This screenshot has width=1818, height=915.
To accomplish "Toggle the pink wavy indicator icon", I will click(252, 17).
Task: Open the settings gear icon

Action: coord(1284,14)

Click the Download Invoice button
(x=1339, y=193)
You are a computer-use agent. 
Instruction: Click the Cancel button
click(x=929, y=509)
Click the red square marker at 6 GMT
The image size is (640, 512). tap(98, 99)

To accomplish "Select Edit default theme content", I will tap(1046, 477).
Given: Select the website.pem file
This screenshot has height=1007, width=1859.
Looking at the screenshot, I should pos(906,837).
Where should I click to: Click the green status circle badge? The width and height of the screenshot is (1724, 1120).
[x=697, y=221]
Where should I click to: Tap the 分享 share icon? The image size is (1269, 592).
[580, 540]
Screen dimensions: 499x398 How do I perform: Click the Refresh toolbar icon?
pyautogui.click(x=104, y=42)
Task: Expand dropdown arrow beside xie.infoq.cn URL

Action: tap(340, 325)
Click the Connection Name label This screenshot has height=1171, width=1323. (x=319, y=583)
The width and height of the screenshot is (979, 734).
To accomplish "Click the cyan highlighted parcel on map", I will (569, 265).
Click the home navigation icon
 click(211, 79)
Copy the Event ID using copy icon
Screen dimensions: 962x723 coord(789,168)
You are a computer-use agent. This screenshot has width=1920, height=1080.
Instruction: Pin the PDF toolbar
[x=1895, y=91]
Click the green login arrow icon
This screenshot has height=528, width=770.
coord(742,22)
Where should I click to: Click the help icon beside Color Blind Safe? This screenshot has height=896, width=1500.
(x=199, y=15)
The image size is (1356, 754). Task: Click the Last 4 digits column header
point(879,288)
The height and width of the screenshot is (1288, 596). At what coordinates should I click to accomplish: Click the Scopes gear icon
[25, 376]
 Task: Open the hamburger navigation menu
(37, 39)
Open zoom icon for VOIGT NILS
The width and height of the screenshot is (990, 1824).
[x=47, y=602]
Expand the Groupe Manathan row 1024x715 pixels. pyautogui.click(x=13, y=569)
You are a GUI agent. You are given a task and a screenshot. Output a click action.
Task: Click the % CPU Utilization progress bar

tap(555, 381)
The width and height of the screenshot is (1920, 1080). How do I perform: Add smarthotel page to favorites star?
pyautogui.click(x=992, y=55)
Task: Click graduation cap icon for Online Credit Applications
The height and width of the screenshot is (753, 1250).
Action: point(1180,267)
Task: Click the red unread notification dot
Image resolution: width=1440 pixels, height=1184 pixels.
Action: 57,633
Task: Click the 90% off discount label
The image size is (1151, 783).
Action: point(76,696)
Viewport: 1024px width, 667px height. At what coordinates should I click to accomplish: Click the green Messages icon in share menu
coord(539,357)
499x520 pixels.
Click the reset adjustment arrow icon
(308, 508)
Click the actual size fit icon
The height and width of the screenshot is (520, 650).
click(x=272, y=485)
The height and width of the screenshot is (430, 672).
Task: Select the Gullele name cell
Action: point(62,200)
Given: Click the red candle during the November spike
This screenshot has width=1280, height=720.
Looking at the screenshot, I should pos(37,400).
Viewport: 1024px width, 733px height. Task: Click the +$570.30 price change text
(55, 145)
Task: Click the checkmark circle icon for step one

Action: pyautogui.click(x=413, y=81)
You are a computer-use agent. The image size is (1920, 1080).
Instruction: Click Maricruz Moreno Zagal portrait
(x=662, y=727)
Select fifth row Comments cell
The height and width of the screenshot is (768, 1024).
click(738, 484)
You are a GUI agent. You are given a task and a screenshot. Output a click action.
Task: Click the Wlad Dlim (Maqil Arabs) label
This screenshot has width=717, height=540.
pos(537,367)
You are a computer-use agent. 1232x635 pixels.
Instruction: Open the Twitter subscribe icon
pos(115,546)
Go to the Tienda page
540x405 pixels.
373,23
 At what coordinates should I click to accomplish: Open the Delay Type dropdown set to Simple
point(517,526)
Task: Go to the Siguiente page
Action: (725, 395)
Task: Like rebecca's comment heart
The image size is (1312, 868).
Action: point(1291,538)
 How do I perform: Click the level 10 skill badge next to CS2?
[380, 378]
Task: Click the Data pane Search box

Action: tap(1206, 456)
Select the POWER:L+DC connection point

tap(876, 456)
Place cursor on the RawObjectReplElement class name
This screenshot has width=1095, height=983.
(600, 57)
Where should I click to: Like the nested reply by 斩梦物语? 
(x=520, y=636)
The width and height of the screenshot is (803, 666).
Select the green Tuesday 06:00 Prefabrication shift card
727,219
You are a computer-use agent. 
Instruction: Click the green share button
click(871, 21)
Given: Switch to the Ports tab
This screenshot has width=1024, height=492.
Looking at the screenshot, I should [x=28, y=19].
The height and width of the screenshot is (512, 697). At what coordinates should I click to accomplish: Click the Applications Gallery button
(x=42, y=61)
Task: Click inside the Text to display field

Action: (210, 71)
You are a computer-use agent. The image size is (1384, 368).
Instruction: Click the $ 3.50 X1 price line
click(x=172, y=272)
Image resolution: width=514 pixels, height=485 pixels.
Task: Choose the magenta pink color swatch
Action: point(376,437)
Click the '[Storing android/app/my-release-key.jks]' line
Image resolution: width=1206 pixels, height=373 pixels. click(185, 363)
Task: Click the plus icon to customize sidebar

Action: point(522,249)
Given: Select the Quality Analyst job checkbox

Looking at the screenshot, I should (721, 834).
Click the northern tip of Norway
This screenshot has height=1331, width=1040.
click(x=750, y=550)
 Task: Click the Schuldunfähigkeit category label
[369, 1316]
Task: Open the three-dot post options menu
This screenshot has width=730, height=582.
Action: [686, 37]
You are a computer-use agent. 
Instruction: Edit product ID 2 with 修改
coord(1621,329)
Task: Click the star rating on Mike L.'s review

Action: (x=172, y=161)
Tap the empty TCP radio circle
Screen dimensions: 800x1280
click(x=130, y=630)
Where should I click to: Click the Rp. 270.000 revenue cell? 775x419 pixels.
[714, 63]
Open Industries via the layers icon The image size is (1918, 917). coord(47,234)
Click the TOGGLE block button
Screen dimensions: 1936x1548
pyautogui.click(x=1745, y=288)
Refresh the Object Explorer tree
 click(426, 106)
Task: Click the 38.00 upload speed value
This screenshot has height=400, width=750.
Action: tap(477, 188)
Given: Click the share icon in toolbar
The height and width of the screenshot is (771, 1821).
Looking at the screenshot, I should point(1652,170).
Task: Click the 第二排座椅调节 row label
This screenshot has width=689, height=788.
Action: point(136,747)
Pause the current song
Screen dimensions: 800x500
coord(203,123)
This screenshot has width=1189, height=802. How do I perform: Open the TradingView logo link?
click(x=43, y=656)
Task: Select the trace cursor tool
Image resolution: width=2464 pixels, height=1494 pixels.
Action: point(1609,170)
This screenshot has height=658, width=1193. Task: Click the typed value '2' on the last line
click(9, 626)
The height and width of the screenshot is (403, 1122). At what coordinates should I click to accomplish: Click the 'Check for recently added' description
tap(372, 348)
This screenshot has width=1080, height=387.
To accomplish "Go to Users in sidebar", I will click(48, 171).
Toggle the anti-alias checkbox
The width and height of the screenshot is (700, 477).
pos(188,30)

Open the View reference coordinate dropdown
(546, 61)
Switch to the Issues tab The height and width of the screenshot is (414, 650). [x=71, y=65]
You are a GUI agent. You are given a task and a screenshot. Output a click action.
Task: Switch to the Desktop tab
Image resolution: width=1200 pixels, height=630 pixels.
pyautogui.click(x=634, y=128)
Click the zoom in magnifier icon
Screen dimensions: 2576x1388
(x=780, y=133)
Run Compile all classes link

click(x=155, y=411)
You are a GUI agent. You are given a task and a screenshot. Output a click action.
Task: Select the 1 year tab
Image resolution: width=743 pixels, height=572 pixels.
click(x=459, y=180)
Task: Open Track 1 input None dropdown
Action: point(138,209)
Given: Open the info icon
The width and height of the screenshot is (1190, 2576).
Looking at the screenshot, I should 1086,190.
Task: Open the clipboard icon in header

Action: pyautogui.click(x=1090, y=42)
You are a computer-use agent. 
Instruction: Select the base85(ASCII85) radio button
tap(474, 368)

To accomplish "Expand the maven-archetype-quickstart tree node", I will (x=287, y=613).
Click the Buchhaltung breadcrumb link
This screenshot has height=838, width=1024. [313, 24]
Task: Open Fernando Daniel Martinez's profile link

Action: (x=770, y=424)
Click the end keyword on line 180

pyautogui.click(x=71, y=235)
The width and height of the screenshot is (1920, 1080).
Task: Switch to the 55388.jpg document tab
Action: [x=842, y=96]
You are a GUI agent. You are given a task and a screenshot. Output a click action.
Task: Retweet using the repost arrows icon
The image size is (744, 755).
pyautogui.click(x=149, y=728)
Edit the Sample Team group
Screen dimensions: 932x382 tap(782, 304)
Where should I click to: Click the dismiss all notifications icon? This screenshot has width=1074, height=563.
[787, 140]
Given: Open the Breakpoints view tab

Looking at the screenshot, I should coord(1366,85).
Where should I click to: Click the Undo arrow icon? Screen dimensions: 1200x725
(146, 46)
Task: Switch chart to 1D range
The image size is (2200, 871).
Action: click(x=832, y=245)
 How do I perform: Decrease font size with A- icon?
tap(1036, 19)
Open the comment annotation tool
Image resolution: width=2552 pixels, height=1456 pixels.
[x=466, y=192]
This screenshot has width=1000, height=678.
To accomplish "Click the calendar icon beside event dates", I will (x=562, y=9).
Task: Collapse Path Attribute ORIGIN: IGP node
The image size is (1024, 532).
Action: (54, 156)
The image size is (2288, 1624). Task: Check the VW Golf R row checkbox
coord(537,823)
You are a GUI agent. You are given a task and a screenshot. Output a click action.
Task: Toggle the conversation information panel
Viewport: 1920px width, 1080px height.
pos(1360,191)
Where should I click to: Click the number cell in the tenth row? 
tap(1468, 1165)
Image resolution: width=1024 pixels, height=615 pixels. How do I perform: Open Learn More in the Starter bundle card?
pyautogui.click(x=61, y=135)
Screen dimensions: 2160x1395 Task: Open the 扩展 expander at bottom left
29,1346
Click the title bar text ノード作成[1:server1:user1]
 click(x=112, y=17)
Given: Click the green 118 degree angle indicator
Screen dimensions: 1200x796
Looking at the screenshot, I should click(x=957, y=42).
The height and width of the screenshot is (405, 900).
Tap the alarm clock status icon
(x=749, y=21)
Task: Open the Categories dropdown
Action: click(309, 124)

== REQUIRED WORK ==
Render the listing above as a JSON list of strings, one string per line with blank lines omitted. Begin at the line that has "Given: Click the share icon in toolbar" and stop after the line that has "coord(203,123)".

== EXPECTED OUTPUT ==
[
  "Given: Click the share icon in toolbar",
  "The height and width of the screenshot is (771, 1821).",
  "Looking at the screenshot, I should point(1652,170).",
  "Task: Click the 第二排座椅调节 row label",
  "This screenshot has width=689, height=788.",
  "Action: point(136,747)",
  "Pause the current song",
  "Screen dimensions: 800x500",
  "coord(203,123)"
]